Die Softbank hat angesichts der niedrigen Zinsen in Japan und des starken Yen gegenüber dem US-Dollar besseren Zugang zu Krediten. Der Zugang des japanischen Unternehmens zu Geldern schürt Spekulationen, dass Softbank möglicherweise auch versuchen könnte, zu übernehmen Clearwire , einem nationalen Mobilfunkanbieter, an dem Sprint zu 51 % beteiligt ist.

Clearwire ist ebenfalls mit Schulden belastet, verfügt jedoch über einen riesigen Fundus an Funkwellen, die mit dem System von Softbank in Japan kompatibel sind.

Die Anleger von Softbank waren vorsichtig mit dem Deal, und die Aktie fiel am Montag um 5 Prozent auf 14,73 US-Dollar.
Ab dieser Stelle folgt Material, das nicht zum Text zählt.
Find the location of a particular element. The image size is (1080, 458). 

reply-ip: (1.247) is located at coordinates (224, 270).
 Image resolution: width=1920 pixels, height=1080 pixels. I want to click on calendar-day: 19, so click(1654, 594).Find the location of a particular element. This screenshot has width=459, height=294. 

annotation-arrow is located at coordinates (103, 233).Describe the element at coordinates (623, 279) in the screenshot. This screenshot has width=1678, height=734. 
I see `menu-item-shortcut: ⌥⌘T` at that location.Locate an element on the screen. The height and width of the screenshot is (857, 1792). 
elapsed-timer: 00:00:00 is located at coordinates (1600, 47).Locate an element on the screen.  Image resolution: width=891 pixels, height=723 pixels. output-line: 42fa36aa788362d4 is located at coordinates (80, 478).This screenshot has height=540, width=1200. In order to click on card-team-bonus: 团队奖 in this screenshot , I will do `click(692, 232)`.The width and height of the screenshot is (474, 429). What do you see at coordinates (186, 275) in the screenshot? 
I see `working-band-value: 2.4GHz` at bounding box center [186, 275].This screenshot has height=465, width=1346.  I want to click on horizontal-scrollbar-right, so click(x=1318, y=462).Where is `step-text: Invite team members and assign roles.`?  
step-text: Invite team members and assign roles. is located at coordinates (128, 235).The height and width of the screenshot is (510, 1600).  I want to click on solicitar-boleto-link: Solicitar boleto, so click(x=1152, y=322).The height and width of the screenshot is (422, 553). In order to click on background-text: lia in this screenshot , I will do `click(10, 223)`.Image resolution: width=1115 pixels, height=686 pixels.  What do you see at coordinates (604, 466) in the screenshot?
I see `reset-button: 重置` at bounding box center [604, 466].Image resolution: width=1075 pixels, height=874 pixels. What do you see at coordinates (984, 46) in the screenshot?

Die Aktie von Sprint schloss etwas niedriger und ging um 0,7 Prozent auf 5,69 $ zurück, nachdem sie letzte Woche aufgrund von Übernahmegerüchten einen großen Schub erhalten hatte.

Die Aktien von Clearwire mit Sitz in Kirkland, Washington, stiegen aufgrund von Übernahmespekulationen um 16 Prozent bei 2,69 $.

Harlan meldete sich aus Tokio. Hayley Tsukayama hat zu diesem Bericht beigetragen.